#### Text:
+ + + +

I am new to freebsd world from debian devuan. I like this base & port system much.

Regards,


----------



## tobik@ (Dec 7, 2017)

gnath said:


> Hi,
> Sorry for using this old thread. I got many queries answered and help. But Google put me here for how to find any information for un-installed ports like depend, reverse depend, download size for own & total etc.
> I am new to freebsd world from debian devuan. I like this base & port system much.
> 
> Regards,


You can use pkg-rquery(8) to look up information about uninstalled packages.


----------



## gnath (Dec 7, 2017)

Thank you tobik@ for such quick reply. But have to explore more.

Thanks


----------



## gnath (Dec 7, 2017)

For that require "pkg update" now. I am using port tree system. Any harm mixing  pkg syst. 

Regards


----------



## SirDice (Dec 8, 2017)

If you use only the default settings for ports you may as well switch to packages completely. There's nothing to gain by building from ports. You should really only use the ports if you need/want to deviate from the defaults.


----------



## gnath (Dec 15, 2017)

Sorry for late here. I like port system, but as I am new I have to explore more. I would like to gather/search informations like installed size with hard dependencies, description etc of uninstalled ports before install from port system. 
Thanks,


----------

+ + + +

#### Data lines:
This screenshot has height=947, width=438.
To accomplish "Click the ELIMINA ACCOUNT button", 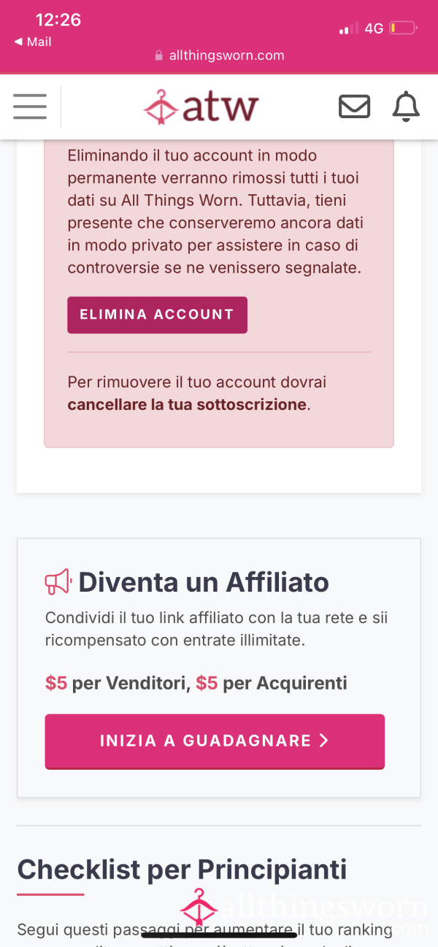I will point(157,314).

+ + + +

#### Task requirements:
**1)** In the FreeBSD forum thread, which tool does tobik@ suggest for looking up information about uninstalled packages?
**2)** Translate this sentence from the FreeBSD forum thread into Spanish: "There's nothing to gain by building from ports."
**3)** Repeat the FreeBSD forum thread word for word from "If you use only" up to and including "from the defaults.".

#### Per-task outputs:
**1)** pkg-rquery(8)

**2)** No se gana nada compilando desde los ports.

**3)**
If you use only the default settings for ports you may as well switch to packages completely. There's nothing to gain by building from ports. You should really only use the ports if you need/want to deviate from the defaults.